下の記事で彼の言っていることにも、そういうところがある。特に、「独裁の反対概念は民主制ではなく共和制だ」というのは意表を突かれた。ただし、独裁の定義を「法の制定者と法の執行者が同一であること」と自己流の定義(だと思う)をしているのは、少々疑問だが。
もちろん、独裁とは、「最高権力者が自分の好き勝手に政治を行うこと」だから、その好き勝手な行為の中に「法の恣意的制定と恣意的運用」も含まれることになるが、内田の定義だと、「独裁者が、自分とは別の傀儡機関に法を制定させ、同様に別の傀儡機関に法の運用をさせた場合」これは独裁には当たらないということにならないか。それとも、そうした「仮面独裁」の問題は言わなくても分かる(私はそうは思わないが。)話だから省いて論じているのか。
まあ、重箱の隅をつつくような話はやめよう。
なお、「独裁の反対は共和制だ」というのが、私同様にピンと来ない人は多いかと思うので、私の所持している「新明解百科語事典」という小百科事典で「共和制」を調べると、次のように書かれている。

共和制(repubric):世襲による君主制に対し、主権が複数にある政治形態。国家元首や人民の代表者を間接・直接に選出し、主権が人民にある民主的共和制と、少数特権階級にある貴族的共和制・寡頭的共和制などがある。

なるほど、調べてみるものだ。私は、共和制とは民主制の別名だ、くらいに考えていた中学生頭脳だから、勉強になった。しかし、この定義では、はたして「独裁の反対概念は共和制だ」ということになるのだろうか。確かに、「主権が複数にある」から独裁ではない、という論理は成り立つだろうが、ではこれまでの「日本国憲法」の謳った「国民主権」は、社会主義的な「人民独裁」憲法だったのだろうか。
どうも、私には「主権が複数にある」という考えそのものに論理的矛盾があるような気がする。そもそも「主権」とは一つだからこそ主権というのではないか。たとえば、「三権分立」は「権力の分立」を言うのであり、「主権の分立」などと言えば、キチガイ沙汰だ、となるのではないか。だが、「共和制」は「主権の分立」を堂々と標榜している。これは、「主権」の概念を私が根本的に間違っているのかもしれない。「主」は「主な」であって、「主権」が複数あってもいい、またその間に序列があってもいい、という解釈もできるのだろう。だが、それならやはり「権力」であって「主権」ではない、としか私には思えないのである。
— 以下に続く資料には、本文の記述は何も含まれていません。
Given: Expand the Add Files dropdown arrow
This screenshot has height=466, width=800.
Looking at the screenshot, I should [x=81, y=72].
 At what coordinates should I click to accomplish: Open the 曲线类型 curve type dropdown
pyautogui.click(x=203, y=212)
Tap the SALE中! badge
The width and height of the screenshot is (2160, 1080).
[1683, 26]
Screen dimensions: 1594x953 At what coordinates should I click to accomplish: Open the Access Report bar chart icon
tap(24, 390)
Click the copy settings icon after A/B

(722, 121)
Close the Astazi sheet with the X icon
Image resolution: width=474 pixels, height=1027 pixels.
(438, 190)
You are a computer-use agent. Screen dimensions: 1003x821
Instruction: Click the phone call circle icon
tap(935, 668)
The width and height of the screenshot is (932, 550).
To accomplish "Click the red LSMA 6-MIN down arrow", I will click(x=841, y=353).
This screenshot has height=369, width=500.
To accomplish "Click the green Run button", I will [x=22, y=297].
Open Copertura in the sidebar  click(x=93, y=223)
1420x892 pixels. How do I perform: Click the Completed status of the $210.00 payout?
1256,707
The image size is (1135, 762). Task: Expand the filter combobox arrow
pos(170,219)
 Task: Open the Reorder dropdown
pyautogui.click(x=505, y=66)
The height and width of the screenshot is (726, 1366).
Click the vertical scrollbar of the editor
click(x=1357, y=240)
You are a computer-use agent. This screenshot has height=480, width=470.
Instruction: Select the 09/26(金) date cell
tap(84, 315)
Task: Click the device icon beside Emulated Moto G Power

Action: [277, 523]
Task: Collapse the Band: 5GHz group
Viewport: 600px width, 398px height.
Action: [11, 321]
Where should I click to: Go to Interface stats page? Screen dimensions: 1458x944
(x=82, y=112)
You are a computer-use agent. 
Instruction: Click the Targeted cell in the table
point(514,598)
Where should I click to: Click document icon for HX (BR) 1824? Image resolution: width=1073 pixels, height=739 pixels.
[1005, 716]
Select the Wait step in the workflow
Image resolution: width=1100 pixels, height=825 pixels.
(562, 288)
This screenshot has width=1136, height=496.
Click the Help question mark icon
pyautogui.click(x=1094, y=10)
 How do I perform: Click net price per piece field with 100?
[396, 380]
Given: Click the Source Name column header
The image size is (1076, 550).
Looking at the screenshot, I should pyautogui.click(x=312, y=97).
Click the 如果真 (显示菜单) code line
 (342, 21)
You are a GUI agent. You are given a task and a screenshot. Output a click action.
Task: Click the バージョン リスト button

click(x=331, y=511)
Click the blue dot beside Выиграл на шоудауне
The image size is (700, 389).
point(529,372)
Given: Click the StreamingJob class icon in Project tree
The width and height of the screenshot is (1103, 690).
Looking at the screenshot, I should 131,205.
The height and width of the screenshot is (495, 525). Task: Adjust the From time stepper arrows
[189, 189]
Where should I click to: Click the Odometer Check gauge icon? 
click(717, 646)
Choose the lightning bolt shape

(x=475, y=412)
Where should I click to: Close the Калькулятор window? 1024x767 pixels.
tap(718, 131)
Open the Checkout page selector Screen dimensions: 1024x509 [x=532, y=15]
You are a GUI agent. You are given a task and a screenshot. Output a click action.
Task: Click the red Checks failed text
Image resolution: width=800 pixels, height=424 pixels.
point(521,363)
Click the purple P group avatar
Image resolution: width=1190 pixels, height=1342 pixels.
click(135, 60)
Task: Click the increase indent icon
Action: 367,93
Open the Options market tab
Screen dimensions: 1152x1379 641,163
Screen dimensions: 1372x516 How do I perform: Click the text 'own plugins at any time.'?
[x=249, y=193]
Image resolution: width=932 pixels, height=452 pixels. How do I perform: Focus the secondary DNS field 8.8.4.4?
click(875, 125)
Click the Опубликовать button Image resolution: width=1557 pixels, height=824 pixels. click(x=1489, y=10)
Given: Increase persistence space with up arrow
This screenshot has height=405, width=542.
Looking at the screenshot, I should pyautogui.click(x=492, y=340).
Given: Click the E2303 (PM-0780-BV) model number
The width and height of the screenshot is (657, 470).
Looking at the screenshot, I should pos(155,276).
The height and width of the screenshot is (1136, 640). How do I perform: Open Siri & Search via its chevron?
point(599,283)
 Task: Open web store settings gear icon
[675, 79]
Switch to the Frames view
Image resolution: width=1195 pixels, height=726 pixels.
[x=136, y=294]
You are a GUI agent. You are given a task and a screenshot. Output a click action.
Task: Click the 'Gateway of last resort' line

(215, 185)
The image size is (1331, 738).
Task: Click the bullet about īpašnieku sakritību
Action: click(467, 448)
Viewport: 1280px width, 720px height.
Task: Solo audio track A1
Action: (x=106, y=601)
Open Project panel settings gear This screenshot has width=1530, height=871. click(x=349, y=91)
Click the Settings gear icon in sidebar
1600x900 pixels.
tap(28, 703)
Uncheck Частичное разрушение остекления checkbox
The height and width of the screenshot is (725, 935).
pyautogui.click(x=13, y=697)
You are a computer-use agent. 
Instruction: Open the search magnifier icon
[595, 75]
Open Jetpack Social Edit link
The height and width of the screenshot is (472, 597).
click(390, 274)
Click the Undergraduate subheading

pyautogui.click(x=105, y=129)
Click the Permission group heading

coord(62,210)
上記の辞書の中でも、最初の「主権が複数にある」と、後半の「主権が人民にある」云々では、「主権」の意味が違っているように思える。つまり、後半部での「主権」は最高権力、つまり「唯一」の意味で使っているのではないか。
またしても重箱の隅をつつくような話に陥った気もするが、どうも私は「知識人の発言」は疑ってかかる習慣があるので、こうなるわけだ。(なお、ここでは辞書の記述も疑っているww)
まあ、いろいろと考えさせるだけでも、刺激的なインタビュー記事である。特に、中段の、「自衛隊員戦死後の日本の状況」は、迫真性のある描写を伴う想像力で語られていて、この部分だけでも拡散する価値はある。やはり内田樹は貴重な存在だ、と言えそうだ。
ただ、シールズの影響力を内田樹は過大評価しているように思う。「世に倦む日々」氏の「シールズ」批判も、行き過ぎているように思える(つまり、体制変革運動を分裂させ、内ゲバ状態に誘導するものだと思う。)が、あまりシールズを過大評価すると、その悪影響(一部の人々を白けさせ、反発させることや、シールズの「頭」を利用してその運動全体を間違った方向に向けていくことで、体制変革運動全体を挫折に追い込む策謀などの可能性)が出て来るだろう。シールズなど、たくさんの反安倍活動(ひいては反米闘争、日本独立運動)の一部、でいいのである。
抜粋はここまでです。